Directive 1: Return the passage on the NBA's Western Conference word for word, from beginning to end.

═══ Selected extract

With the Christmas slate—and the 2017 calendar year—behind us, the NBA season truly has begun. Last week, we surveyed what’s to come in the Eastern Conference. Now, here’s a look at the 10 topics in the West that we’re most interested in over the next four months of the regular season.
1. Which Chris Paul Will the Rockets Get? Which Chris Paul Do the Rockets Need?
Paul might as well have played his first 18 games with the Rockets in a cardigan and fuzzy slippers. Even though CP3 has missed nearly half of Houston’s season thus far because of injuries, the start to what are likely the golden years of his career couldn’t have been more cushy. He returned from a 14-game absence in mid-November to a team that more than held its own without him. And with James Harden only becoming more lethal as a scorer in the wake of his near-MVP campaign, Paul was able to ease into his role of sweeping legs of opponents’ second units and stacking plus-minus numbers along with the rest of the Rockets’ Net Rating Caviar supporting cast.
Things will be different now, with Harden out at least two weeks. Alpha Paul, complete with extra barking, quickly emerged after Harden exited at the end of regulation on Sunday: Despite not look fully healthy himself after missing three straight recently because of a groin injury, Paul turned it up late, finishing with 15 points, three assists, and two rebounds over the two overtime periods. Having two Hall of Fame point guards—a slogan quickly reaching “Mr. Chips to Scarface”–level overuse—is indeed beneficial.

══════
═══ Material for the task

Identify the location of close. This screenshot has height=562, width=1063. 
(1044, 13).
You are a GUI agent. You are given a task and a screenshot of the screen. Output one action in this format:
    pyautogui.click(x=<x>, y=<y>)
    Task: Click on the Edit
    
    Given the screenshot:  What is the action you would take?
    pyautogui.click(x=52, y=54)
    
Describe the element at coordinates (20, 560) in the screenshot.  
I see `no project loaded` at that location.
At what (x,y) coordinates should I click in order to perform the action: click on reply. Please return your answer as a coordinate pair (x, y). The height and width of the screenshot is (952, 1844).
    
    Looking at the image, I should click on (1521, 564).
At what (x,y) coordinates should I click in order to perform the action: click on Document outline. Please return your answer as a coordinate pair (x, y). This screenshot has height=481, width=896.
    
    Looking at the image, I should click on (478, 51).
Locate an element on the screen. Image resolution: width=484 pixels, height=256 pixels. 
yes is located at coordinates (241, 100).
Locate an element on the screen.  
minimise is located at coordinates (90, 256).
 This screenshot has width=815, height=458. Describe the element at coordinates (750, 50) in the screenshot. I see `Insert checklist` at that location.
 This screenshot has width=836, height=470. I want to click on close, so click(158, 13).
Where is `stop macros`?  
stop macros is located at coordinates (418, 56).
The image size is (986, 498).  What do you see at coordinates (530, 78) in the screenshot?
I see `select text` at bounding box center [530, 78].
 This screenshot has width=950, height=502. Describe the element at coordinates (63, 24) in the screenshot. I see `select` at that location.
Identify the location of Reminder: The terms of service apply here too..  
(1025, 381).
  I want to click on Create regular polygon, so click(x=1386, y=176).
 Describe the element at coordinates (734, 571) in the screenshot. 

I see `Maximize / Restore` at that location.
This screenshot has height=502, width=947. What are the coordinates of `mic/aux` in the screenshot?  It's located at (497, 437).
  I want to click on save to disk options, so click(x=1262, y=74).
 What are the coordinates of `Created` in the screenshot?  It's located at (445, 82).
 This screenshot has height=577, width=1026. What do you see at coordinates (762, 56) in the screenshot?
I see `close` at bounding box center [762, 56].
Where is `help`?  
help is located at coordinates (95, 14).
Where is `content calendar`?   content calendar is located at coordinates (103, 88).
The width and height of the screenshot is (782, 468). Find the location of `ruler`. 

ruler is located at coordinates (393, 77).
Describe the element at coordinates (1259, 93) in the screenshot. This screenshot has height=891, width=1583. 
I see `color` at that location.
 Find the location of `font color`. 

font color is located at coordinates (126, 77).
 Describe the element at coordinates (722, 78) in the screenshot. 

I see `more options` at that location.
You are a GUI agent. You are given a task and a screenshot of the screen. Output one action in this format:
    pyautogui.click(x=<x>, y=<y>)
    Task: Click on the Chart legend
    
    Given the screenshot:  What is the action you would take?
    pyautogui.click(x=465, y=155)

══════

Directive 2: Retype the rows from the line with "coordinates (103, 88)." to the line with "font color is", keeping both of those lines.

Written reply 1:
With the Christmas slate—and the 2017 calendar year—behind us, the NBA season truly has begun. Last week, we surveyed what’s to come in the Eastern Conference. Now, here’s a look at the 10 topics in the West that we’re most interested in over the next four months of the regular season.
1. Which Chris Paul Will the Rockets Get? Which Chris Paul Do the Rockets Need?
Paul might as well have played his first 18 games with the Rockets in a cardigan and fuzzy slippers. Even though CP3 has missed nearly half of Houston’s season thus far because of injuries, the start to what are likely the golden years of his career couldn’t have been more cushy. He returned from a 14-game absence in mid-November to a team that more than held its own without him. And with James Harden only becoming more lethal as a scorer in the wake of his near-MVP campaign, Paul was able to ease into his role of sweeping legs of opponents’ second units and stacking plus-minus numbers along with the rest of the Rockets’ Net Rating Caviar supporting cast.
Things will be different now, with Harden out at least two weeks. Alpha Paul, complete with extra barking, quickly emerged after Harden exited at the end of regulation on Sunday: Despite not look fully healthy himself after missing three straight recently because of a groin injury, Paul turned it up late, finishing with 15 points, three assists, and two rebounds over the two overtime periods. Having two Hall of Fame point guards—a slogan quickly reaching “Mr. Chips to Scarface”–level overuse—is indeed beneficial.

Written reply 2:
Where is `content calendar`?   content calendar is located at coordinates (103, 88).
The width and height of the screenshot is (782, 468). Find the location of `ruler`. 

ruler is located at coordinates (393, 77).
Describe the element at coordinates (1259, 93) in the screenshot. This screenshot has height=891, width=1583. 
I see `color` at that location.
 Find the location of `font color`. 

font color is located at coordinates (126, 77).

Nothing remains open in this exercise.